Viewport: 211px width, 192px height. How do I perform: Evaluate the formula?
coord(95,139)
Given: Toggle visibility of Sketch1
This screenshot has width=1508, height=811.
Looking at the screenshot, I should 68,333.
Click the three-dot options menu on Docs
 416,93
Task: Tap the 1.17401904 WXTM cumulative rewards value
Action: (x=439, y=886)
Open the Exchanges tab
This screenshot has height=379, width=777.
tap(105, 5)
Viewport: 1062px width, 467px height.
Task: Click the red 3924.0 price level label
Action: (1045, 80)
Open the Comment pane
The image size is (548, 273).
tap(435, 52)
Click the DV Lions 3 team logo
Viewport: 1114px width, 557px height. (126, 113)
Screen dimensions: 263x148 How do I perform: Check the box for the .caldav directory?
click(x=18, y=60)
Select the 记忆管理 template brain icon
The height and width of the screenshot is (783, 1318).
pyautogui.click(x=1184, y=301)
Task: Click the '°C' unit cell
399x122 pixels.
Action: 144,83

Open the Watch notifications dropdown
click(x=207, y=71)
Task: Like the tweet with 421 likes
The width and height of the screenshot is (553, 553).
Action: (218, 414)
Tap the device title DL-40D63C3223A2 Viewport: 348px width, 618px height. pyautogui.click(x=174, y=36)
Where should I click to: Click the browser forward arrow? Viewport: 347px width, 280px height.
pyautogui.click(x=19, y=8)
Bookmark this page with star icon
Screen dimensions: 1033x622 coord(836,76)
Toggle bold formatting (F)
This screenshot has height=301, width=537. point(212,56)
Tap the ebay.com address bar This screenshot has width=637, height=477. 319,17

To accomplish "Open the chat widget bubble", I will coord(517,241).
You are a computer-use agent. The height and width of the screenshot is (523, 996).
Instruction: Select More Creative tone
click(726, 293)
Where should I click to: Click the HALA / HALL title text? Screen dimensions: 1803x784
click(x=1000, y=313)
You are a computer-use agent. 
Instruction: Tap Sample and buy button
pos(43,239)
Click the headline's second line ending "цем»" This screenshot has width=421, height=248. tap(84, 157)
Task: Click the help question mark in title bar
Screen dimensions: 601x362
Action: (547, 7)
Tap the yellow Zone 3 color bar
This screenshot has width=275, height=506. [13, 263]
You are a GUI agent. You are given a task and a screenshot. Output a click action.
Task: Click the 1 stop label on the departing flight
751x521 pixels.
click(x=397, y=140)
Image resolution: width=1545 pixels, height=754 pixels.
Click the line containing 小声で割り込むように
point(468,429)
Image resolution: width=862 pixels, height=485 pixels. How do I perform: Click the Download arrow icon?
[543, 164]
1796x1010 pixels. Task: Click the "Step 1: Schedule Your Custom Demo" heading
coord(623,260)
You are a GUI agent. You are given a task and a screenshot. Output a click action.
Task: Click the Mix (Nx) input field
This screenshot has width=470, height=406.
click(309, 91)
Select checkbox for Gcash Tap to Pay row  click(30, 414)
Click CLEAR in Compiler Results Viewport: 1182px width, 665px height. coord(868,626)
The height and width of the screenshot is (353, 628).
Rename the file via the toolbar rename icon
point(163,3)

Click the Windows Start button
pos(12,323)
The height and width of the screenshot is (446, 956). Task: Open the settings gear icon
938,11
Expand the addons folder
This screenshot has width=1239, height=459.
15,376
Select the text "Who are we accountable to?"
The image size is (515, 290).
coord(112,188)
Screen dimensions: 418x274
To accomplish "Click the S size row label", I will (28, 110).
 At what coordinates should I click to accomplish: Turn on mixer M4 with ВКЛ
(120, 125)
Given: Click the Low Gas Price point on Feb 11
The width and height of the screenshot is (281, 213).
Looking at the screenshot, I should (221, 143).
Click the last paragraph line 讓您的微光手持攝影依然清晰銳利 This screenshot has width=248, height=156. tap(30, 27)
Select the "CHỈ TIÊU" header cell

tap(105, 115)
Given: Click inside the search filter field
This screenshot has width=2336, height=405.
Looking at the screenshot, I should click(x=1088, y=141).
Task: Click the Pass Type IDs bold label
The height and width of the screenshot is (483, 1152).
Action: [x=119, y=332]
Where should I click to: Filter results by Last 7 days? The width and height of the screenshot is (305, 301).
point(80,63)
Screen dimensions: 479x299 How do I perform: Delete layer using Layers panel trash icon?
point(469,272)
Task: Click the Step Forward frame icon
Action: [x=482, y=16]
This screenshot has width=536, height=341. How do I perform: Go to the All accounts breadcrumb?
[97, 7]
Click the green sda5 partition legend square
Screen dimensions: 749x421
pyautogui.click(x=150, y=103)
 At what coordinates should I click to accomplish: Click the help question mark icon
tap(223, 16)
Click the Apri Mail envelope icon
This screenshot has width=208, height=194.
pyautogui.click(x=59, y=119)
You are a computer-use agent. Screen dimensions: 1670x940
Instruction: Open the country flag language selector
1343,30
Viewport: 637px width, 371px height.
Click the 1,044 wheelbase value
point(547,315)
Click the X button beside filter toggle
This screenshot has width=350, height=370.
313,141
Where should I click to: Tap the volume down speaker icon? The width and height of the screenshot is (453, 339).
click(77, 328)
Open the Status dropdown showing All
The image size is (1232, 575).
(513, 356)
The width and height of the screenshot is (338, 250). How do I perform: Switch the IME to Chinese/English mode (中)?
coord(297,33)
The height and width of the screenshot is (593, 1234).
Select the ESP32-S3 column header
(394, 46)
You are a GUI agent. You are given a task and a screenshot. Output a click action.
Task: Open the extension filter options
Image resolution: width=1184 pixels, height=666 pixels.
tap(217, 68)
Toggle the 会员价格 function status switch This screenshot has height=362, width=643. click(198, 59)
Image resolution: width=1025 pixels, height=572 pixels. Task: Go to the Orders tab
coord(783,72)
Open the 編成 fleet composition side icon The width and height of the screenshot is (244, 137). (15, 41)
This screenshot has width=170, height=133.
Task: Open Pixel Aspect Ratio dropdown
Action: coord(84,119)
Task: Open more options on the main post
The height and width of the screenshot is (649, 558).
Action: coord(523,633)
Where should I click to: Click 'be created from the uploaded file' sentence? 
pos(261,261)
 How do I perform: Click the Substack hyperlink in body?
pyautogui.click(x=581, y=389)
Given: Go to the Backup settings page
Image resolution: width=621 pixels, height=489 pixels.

+ + + +

Exercise goal -> Copy from the entries only those lines that hold the word "field".

Answer for the task ->
Task: Click the Mix (Nx) input field
Given: Click inside the search filter field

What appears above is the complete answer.